The Biggest Challenges in Transitioning to Selling Services

My services research confirms the critical importance of understanding and addressing the product company culture. I asked this question, which produced the following data:

What was (or is) the single most significant challenge your organization faced (or is facing) in building and selling services?

58% Culture Change

8% Acquiring Capabilities

7% Selling

6% Marketing

5% Senior Management Commitment

4% Obtaining Funding

4% Intra-Service Conflict

2% Project Management

1%

As you see, culture change dwarfs all the other obstacles that must be dealt with for a product company to be successful in building and selling services.
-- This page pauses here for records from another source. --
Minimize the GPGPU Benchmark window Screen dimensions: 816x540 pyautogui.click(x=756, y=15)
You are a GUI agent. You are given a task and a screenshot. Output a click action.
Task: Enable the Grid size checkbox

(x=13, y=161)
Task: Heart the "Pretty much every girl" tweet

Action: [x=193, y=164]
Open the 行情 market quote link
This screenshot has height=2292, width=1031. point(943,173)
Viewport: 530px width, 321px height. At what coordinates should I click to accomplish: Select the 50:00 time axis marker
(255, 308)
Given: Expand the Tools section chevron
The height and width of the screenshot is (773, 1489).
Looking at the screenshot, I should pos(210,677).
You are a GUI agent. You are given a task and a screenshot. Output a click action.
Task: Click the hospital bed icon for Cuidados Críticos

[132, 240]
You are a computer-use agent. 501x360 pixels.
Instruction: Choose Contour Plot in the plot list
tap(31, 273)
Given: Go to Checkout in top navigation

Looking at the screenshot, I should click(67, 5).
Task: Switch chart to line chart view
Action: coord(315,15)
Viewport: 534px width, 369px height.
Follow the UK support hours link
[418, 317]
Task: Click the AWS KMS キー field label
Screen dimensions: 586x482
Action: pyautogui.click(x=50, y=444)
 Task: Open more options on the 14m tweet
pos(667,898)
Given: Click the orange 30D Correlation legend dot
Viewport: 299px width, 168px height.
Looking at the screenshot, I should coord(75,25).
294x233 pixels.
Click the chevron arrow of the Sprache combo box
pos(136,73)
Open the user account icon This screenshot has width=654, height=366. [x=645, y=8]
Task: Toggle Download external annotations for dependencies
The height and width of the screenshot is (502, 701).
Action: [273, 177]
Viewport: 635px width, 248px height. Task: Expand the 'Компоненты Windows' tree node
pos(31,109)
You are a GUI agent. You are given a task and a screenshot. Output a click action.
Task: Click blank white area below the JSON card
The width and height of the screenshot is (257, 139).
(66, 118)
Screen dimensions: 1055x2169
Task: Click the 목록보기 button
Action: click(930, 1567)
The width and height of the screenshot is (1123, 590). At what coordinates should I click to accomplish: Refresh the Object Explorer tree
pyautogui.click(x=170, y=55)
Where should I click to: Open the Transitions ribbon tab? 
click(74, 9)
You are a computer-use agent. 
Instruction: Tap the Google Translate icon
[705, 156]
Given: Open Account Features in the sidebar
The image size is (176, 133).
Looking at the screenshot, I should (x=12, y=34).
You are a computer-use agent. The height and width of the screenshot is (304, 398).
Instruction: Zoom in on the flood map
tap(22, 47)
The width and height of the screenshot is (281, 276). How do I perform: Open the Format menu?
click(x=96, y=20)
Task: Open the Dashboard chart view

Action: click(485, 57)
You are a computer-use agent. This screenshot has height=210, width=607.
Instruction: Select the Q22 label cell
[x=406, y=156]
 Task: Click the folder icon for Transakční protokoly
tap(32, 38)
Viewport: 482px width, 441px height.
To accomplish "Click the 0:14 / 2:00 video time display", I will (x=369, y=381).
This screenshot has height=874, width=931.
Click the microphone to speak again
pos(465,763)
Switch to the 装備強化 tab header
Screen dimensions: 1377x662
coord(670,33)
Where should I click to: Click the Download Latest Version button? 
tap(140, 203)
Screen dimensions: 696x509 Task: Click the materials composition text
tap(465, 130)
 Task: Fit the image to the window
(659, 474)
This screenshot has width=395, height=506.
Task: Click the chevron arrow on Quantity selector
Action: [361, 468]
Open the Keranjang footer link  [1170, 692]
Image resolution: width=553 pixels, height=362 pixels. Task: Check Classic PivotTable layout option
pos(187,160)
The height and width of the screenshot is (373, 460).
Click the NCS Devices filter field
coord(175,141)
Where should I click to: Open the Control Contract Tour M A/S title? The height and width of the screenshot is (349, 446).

Seriously selling services requires a serious change in thinking about the business. Services now must be viewed as an equal offering of the organization, a true value-adder, the potential differentiator in the marketplace, and an important contributor to profitable revenue. Executives now must view products as customers have for a long time—as commodities that take a secondary role in a total solutions package. Services management and services employees must now vie for the respect that they may not have held before. This is not an easy transition to make, as it flies directly in the face of the tried and true.

Furthermore, certain departments are more threatened than others, as different internal groups, possibly product marketing or engineering, for example, feel that making services more important makes them less important. Transitioning to a more services-friendly, services-are-good-for-our-business mindset confronts internal tradition, established ways of thinking, and embedded power that will work together to try and squelch the selling of services.

Often it is true that the very things that made you successful yesterday are the same things that hinder your success today. Bringing about this services business mind shift is a leadership challenge of the highest order.

GIST: Set the compass heading to north, then stay the course, constantly bringing back the needle in the face of high seas, stiff winds, and changing currents.